Spare a thought for Ghana and Ivory Coast who jointly account for around 70% of the global cocoa bean market. With bean exports accounting for around 20% and 14% of total exports respectively, both have recently put great store in boosting output on the assertion that the global demand for chocolate would continue climbing. There was even talk of looming shortages as poor weather pressed on crop levels and quality. However, worldwide sales have slowed sharply over the last few years on the back of lukewarm economic growth and what increasingly seems like a secular shift towards healthier snacks and treats. Consequently, cocoa prices dipped by nearly 8% last year with another 30% drop, to around $2000/tonne, expected in 2017.

Along with more cocoa output, both countries have also sought to develop their chocolate production capabilities. Such steps have been underpinned by the view that there are major economic and financial gains to be made from securing a larger share of the bean-to-bar production process and exporting more value-added confections.

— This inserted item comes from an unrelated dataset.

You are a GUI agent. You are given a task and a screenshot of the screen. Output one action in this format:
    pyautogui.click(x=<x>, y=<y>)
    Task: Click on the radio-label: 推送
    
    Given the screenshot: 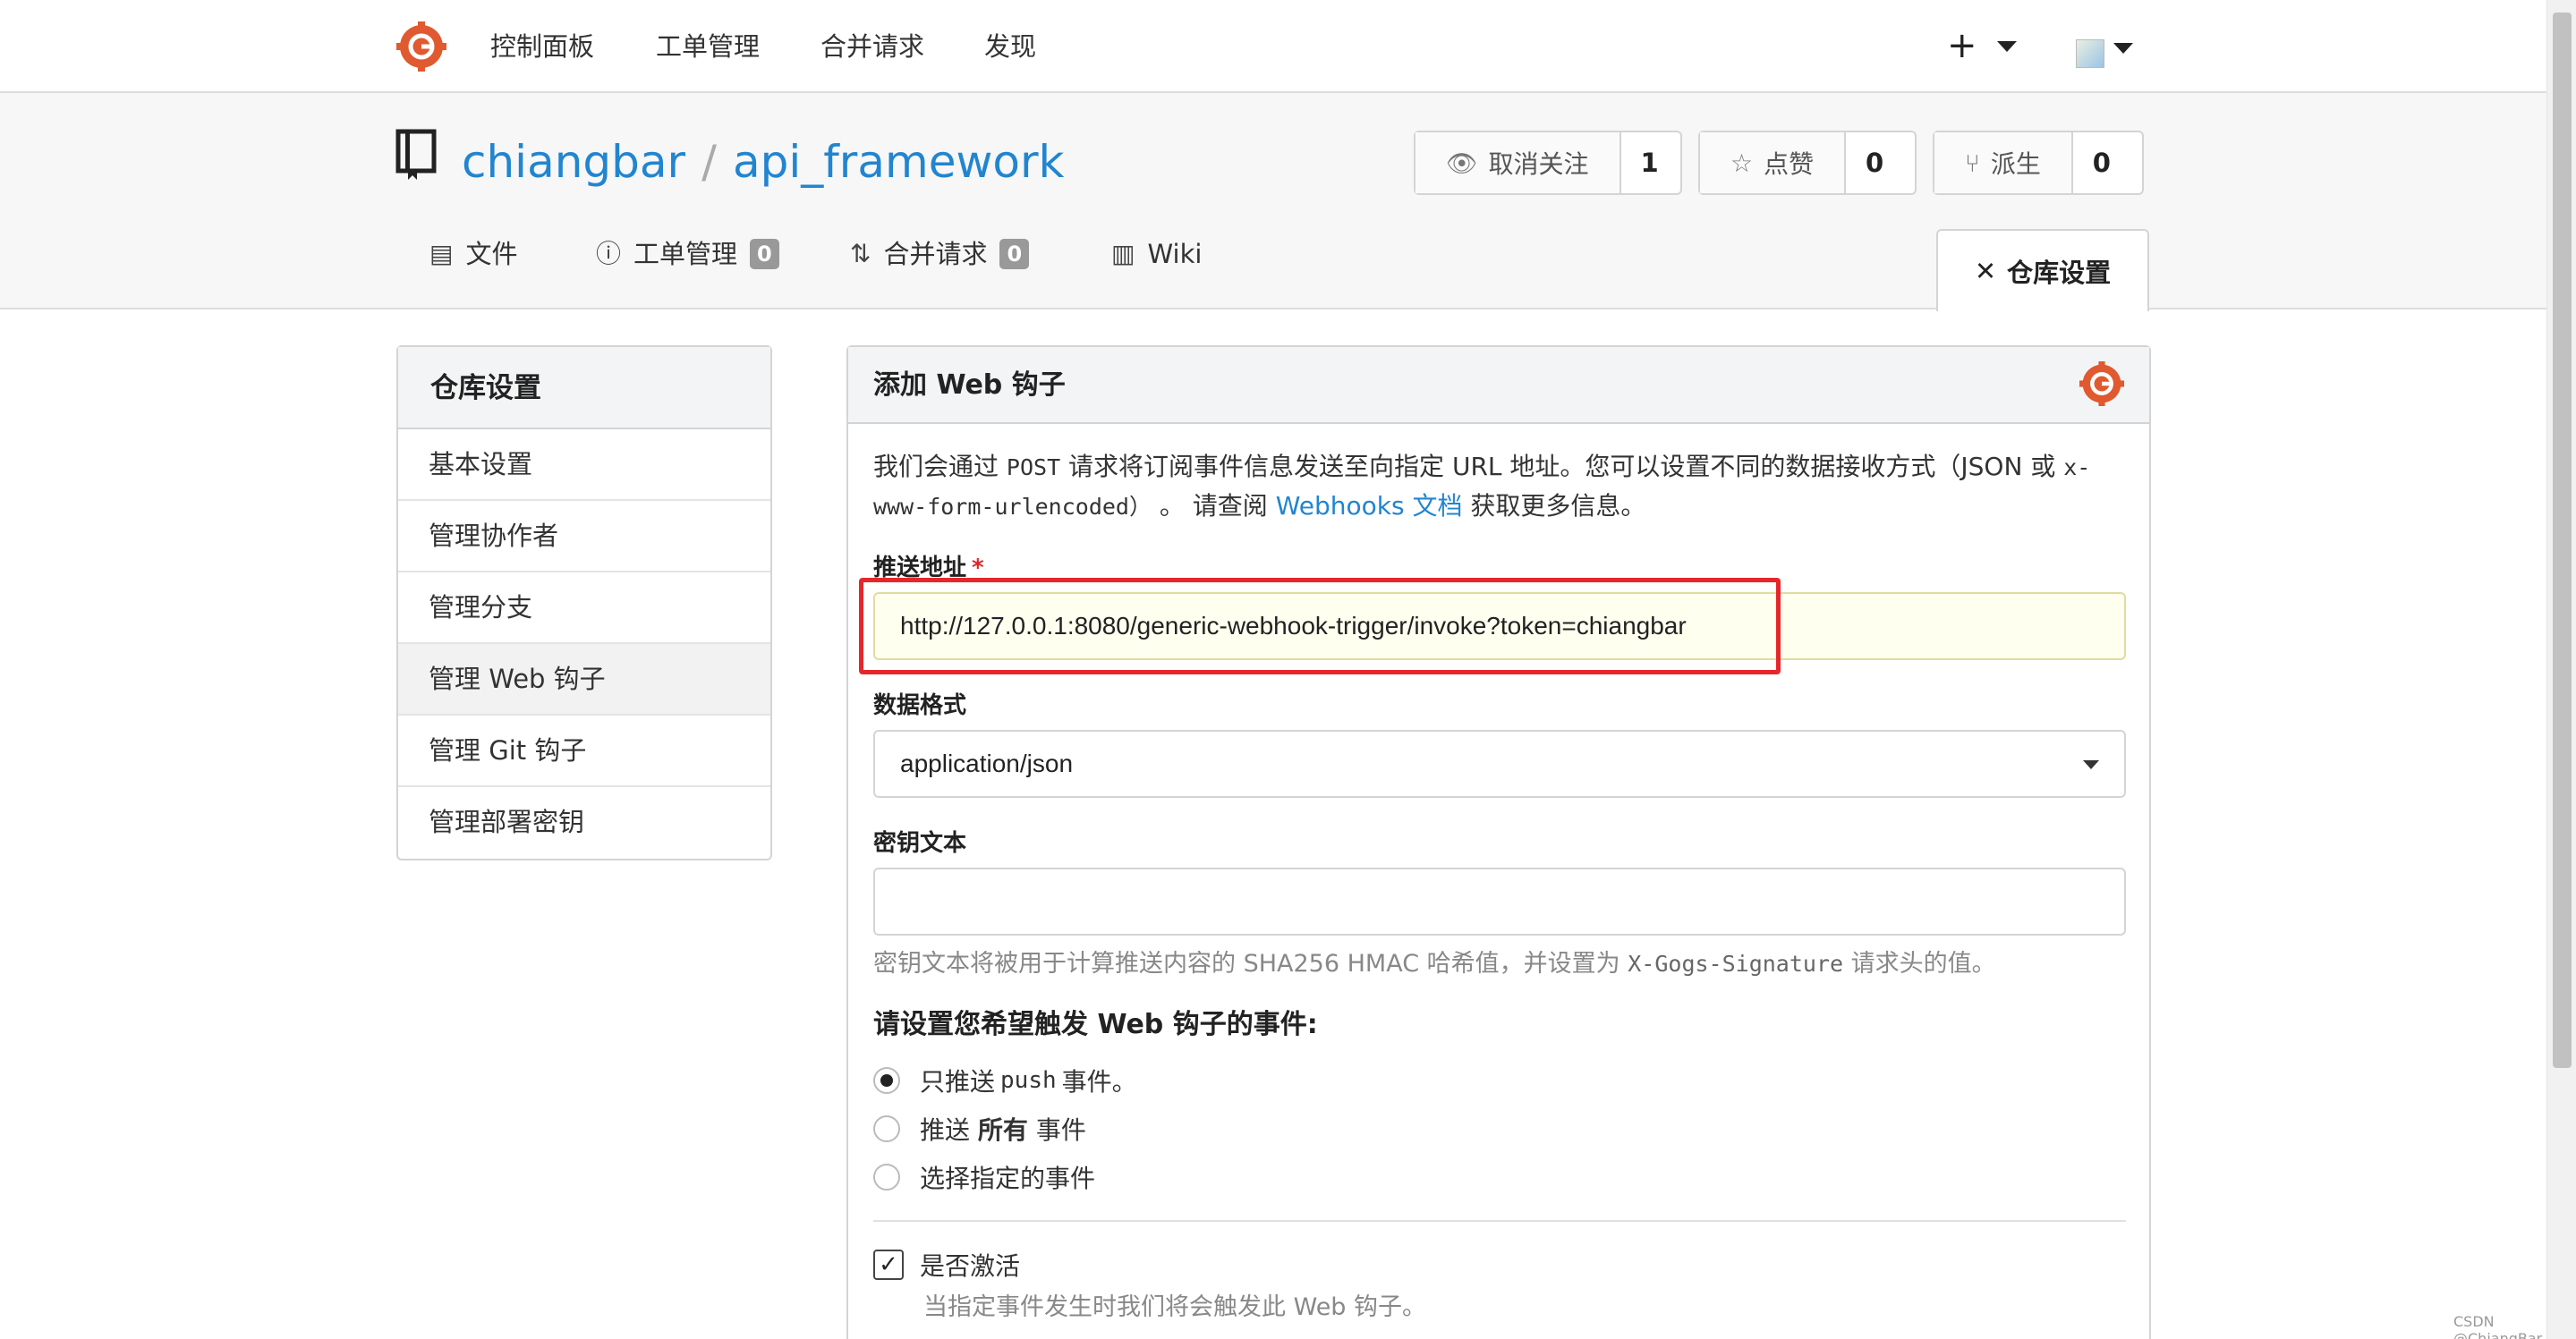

As ever, the situation on the ground is more complex than the textbooks suggest and the jury is out on the experiment. For a start, with the local market in both countries seemingly too small to develop a sustainable domestic model, manufacturers have tried to penetrate Western outlets. However, their export efforts have been hampered by strict regulations on the temperatures at which refining takes place, which requires a lot of expensive imported machinery, as well as the final ingredients. For example, EU regulations means that much of the additional elements, such as cows milk, must be sourced from abroad, which undermines profitability.

Creative thinking required. Despite the forecasts of a further slowdown in demand over the medium-term, all is not lost. There is some talk of both countries co-operating to support prices by limiting cocoa supply. They should also be able to piggy back on the recent shift towards dark chocolate which, because of its lower sugar and cows milk content, is seen as a healthier and more authentic alternative. In addition, the rising market for plant-based milk alternatives such coconuts and cashew nuts, which form around 7% and 2% of Ivory Coast and Ghana's export baskets respectively, suggests that there is scope for developing new chocolate products. Allied with some innovative marketing, there could be plenty of upside yet for West African cocoa.